In a rolled-up hearing, Saini J determined that permission should be refused on a number of separate grounds of important general application in misconduct proceedings.

Judicial review is properly to be regarded as a remedy of last resort. The statutory regime which governs police misconduct proceedings is a robust process which provides an adequate alternative remedy to judicial review. Save in exceptional circumstances the statutory regime should be exhausted before judicial review is commenced. The circumstances in this case were not exceptional and the legislative framework must be permitted to take its natural course, even where this might result in a hearing lasting several weeks and a lengthy appeal process.

The test for apparent bias was not met. The Panel in this case, chaired by non-Practising Solicitor and Registrar, the other two members being an experienced magistrate and senior police officer respectively, was directly analogous to that of the panels in Mahfouz and Subramanium. It is a quasi-legal tribunal, every member well-placed to identify and ignore irrelevant and inadmissible material. Even if the officers were in a position to prove prejudice arising out of the contents of the documents (which on the facts they were not) the test for apparent bias justifying recusal was not met. Saini J held the test for justifying recusal was not even arguable on the basis of the factual material and the authorities. It is thus apparent that it is a high bar for a Claimant to surmount.

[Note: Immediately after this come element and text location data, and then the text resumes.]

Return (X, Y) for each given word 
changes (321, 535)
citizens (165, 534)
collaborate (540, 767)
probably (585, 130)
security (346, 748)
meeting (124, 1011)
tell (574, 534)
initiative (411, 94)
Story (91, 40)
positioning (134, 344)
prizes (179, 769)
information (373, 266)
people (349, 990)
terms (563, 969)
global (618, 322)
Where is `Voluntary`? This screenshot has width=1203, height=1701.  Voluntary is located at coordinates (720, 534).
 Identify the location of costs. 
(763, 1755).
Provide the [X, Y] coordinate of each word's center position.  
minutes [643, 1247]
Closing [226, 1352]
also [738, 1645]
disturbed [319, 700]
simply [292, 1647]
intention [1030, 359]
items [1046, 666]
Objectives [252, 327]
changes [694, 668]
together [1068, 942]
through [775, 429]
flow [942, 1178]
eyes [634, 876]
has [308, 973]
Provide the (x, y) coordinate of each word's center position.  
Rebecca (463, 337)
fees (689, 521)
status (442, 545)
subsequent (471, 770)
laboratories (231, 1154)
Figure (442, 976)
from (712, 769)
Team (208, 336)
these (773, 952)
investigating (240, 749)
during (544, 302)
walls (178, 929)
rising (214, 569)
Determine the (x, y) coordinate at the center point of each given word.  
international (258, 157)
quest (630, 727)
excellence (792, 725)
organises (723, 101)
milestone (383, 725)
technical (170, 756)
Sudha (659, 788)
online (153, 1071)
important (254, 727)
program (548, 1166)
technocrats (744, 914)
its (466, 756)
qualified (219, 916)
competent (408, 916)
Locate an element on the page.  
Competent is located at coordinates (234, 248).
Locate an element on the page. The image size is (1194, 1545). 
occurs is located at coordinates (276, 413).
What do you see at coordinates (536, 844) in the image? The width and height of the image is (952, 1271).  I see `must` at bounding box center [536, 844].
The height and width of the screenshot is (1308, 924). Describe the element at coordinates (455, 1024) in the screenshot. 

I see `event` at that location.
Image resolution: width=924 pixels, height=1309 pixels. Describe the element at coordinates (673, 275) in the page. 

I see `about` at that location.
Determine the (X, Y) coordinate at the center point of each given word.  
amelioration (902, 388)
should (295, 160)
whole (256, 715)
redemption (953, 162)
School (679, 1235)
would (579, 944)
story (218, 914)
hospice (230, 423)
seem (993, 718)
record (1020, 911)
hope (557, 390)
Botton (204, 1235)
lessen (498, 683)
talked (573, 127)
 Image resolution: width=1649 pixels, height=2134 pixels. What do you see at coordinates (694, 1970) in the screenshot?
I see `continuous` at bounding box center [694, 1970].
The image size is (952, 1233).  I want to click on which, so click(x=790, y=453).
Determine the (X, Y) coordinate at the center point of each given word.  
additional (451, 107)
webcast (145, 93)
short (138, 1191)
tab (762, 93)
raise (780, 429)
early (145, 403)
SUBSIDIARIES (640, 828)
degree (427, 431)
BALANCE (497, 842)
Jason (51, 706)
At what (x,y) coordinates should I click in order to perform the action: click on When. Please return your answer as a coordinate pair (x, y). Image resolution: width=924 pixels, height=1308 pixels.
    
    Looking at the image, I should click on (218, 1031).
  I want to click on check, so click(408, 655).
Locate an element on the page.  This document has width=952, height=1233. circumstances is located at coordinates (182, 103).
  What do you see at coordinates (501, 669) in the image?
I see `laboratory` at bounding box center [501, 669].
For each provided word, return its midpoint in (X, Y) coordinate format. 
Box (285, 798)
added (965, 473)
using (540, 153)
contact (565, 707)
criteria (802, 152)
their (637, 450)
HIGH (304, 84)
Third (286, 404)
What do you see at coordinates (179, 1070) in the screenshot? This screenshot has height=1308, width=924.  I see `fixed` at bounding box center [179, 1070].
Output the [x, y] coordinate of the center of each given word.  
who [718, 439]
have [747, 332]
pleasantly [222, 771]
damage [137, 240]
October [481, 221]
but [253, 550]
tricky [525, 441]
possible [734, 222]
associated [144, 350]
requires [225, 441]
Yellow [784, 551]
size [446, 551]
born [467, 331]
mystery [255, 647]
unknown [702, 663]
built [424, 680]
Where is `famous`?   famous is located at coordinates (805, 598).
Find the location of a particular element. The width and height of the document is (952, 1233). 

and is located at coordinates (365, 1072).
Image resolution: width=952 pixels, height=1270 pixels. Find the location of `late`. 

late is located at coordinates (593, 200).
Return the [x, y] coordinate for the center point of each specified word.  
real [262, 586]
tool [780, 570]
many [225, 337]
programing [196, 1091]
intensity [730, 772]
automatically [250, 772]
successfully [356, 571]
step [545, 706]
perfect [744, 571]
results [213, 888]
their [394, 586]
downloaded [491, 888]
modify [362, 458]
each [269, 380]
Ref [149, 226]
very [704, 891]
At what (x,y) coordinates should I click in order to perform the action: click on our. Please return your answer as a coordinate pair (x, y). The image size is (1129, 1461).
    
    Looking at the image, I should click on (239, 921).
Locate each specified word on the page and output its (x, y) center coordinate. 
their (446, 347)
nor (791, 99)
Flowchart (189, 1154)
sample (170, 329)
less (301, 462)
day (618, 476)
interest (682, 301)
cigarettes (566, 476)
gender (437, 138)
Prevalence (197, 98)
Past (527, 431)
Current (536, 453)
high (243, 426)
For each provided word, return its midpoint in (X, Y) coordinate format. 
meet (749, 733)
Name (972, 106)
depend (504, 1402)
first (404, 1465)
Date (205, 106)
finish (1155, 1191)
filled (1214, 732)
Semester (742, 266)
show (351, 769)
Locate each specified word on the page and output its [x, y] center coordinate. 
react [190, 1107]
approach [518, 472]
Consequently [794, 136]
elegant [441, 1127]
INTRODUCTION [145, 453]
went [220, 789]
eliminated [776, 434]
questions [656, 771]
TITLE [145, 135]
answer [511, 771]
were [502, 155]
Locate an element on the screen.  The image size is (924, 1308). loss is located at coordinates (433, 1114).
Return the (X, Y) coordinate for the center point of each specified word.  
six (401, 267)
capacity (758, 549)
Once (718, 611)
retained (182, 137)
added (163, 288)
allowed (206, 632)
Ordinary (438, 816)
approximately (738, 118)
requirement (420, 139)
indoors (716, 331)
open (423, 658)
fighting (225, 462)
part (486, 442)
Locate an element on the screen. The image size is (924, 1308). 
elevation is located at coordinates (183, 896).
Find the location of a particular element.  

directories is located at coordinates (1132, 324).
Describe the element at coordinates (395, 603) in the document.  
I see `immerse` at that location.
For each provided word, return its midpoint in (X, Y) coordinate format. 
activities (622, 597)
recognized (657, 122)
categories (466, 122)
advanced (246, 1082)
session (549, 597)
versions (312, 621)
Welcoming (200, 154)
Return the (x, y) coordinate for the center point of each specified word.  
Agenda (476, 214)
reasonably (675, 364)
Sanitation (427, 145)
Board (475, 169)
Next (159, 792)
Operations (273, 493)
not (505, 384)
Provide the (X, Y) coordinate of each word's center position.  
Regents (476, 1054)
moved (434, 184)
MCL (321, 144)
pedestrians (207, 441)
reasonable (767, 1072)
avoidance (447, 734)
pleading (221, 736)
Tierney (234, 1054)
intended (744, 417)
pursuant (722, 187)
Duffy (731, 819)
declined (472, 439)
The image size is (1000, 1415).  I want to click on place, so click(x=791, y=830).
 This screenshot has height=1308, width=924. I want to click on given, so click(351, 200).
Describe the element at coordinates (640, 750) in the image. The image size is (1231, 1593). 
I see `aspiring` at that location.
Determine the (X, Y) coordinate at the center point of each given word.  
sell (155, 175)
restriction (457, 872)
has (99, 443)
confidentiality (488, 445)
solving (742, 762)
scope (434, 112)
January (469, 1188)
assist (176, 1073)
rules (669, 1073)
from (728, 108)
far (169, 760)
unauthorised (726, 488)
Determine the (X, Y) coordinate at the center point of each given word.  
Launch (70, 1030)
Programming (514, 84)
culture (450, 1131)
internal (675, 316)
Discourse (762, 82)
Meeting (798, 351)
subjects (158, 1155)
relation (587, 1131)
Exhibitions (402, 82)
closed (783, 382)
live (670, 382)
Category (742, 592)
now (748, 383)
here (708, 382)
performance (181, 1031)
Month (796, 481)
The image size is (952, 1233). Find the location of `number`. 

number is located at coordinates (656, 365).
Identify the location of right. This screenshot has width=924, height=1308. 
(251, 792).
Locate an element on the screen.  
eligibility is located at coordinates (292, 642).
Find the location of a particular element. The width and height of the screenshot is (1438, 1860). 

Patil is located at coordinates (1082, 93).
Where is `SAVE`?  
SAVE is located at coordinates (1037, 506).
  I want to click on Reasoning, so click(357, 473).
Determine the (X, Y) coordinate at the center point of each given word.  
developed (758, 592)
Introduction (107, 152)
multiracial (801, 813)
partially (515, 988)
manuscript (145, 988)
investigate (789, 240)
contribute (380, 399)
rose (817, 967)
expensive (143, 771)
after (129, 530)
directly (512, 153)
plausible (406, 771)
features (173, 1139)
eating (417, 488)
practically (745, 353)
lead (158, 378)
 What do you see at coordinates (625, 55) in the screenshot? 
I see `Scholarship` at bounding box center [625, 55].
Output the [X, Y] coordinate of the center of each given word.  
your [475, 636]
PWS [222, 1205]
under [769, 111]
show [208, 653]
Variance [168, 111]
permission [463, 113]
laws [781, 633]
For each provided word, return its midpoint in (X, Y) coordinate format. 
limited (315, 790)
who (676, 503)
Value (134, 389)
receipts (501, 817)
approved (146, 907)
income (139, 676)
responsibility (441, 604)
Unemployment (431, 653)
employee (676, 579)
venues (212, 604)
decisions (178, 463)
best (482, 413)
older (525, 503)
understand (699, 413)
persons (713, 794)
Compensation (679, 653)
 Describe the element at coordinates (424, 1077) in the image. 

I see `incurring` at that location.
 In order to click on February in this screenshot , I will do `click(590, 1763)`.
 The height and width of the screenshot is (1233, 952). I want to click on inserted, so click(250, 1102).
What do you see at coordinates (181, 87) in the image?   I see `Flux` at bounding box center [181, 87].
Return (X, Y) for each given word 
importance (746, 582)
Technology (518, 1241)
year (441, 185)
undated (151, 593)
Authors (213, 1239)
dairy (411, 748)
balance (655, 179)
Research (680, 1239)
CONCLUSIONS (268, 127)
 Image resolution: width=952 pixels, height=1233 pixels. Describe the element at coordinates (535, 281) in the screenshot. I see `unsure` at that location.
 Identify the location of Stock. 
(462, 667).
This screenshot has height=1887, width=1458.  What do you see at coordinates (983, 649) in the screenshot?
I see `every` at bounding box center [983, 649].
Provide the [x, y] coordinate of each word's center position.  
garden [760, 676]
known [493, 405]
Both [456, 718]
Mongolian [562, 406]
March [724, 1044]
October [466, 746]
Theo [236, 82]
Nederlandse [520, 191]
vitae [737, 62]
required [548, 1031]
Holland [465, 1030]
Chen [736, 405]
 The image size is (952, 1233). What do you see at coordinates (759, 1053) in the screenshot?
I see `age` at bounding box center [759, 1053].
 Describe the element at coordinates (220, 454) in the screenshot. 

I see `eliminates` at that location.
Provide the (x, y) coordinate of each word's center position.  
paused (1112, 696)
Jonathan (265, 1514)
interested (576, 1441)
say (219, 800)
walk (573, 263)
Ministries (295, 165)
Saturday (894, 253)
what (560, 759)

In respect of complaints about the process adopted in respect of provision of material to the Panel and the hearing of the recusal application Saini J held there is no right to make oral submissions on preliminary legal argument at misconduct hearings. The regulation 33(1) power to determine the procedure at the hearing involves as a wide discretion constrained only by common law principles of natural justice and fairness to which Art 6 does not add materially even if applicable.

Obiter Saini J opined that on a strict reading of the regulations the AA may be obliged to send to the entire Tribunal all of the materials provided to the officer with the Regulation 21 notice but did not determine that issue.

The court stressed the duty of candour which attaches to ex-parte applications. The Claimants had failed to put before the court the responses to the letter before action. Saini J indicated that had they done so, it is highly unlikely that he would have granted a stay.  He drew the attention of the Claimants to the Administrative Court Judicial Review Guide 2019 in Section 14 (Specific Practice Points, Duty of Candour) and Section 16 (Urgent Cases).